Jorge Milanés Despaigne
HAVANA TIMES — After two years of requesting a State subsidy to finish some construction work at home – work I’d been unable to complete for financial reasons – the municipal government in Habana del Este finally approved the aid, for a value of 48,394 Cuban pesos (or US $ 2,419).
This is “prioritized financial aid” assigned by the Cuban State to low-income people, aimed at helping these repair homes that are in poor condition. It includes the assigning of building materials, transportation and construction workers.
On receiving official approval, I headed to the bank, as is established and, the next day, went to the place where construction materials are sold, known in Cuba as rastros. I found out the prices, forms of transportation and how the process works. The receptionist, a woman named Niurka, detailed the procedure to follow to buy the materials, but I decided not to buy or put anything on reserve that day. I waited for the steel rods to arrive first, and was able to buy these without any problems.
The next day, I got a call at work from my neighbor, who informed me concrete blocks had just arrived at the rastro. I got there in 20 minutes but, despite having literally run to the place, it was too late: all blocks were already spoken for, or so Belkis, the woman in charge of the warehouse, told me. At the entrance, I asked some people waiting for other materials (who had also received subsidies) some questions.
On my way home, I saw some men selling concrete blocks out of a trailer. I asked them whether they had been to the rastro and they said they hadn’t, that they could take the blocks to my home at 10 Cuban pesos the unit, if I was interested. I said no, because I have to buy these at the rastro at the subsidized price, which is cheaper.
The next day, I was the first to arrive at the rastro and wait for the concrete blocks to arrive. While I waited, I asked the people there (including the “tricycle taxis”) some questions. “If you don’t keep a constant eye on the blocks, you’ll never get your hands on them, because they haven’t come in for a while and, when they do, they’re already spoken for,” were some of the comments I got.
With thin information, I took a break from work for a few days, to give the matter my full attention (lest the roof of my house collapse on top of me).
I was at the entrance to the place, located in Cojimar, at seven in the morning, waiting for the truck to arrive.

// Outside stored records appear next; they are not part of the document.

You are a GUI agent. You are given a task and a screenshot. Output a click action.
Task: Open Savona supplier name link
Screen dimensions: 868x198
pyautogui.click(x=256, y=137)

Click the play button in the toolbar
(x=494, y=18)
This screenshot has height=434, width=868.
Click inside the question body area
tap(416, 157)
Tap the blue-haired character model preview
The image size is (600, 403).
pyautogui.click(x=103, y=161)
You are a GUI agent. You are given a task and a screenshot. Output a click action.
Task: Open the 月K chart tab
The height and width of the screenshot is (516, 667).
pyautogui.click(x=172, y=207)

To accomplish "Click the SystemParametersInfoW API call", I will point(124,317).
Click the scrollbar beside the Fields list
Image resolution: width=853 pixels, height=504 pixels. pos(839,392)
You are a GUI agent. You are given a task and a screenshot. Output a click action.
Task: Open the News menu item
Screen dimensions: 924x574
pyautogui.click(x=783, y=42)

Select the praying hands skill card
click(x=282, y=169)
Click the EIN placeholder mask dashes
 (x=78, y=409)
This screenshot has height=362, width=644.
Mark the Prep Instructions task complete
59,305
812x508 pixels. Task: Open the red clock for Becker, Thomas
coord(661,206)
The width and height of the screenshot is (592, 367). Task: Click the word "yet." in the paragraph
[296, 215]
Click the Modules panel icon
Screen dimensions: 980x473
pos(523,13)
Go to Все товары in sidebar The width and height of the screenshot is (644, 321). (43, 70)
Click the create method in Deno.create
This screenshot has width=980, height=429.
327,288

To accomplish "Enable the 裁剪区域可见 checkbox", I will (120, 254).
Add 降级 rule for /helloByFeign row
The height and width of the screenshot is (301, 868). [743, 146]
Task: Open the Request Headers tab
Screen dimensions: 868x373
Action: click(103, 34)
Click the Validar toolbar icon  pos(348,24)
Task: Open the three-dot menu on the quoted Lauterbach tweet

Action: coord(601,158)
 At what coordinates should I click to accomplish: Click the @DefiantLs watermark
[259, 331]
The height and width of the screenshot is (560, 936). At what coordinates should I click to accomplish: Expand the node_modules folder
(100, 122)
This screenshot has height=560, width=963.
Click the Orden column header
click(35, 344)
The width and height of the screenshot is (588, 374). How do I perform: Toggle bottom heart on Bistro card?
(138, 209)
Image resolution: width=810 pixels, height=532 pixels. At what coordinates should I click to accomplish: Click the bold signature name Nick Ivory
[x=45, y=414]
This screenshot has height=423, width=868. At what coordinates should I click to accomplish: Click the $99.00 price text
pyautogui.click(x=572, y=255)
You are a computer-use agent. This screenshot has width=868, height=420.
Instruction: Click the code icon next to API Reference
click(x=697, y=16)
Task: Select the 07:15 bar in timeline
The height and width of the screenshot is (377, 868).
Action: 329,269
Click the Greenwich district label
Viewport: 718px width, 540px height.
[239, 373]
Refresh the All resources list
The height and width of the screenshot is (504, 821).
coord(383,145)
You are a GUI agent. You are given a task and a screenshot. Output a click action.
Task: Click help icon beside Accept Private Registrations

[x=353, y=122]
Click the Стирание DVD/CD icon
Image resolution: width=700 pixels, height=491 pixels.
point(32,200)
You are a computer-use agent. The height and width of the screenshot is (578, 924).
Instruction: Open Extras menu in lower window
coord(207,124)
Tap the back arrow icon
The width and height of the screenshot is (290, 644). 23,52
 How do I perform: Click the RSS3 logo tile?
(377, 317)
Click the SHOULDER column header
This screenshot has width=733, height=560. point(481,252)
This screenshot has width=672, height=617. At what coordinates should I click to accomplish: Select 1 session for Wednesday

At 11 in the morning, I went to the market located four blocks away for a few minutes. When I got back, the blessed truck loaded with concrete blocks had already arrived. When I went into the office, Belkis, the warehouse lady, told me that, since I wasn’t there when the truck arrived, they had sold all of the blocks to a woman who was already there. She pointed at her with an almost threatening look so I would approve of her misdeed, as subsidized cases are a priority.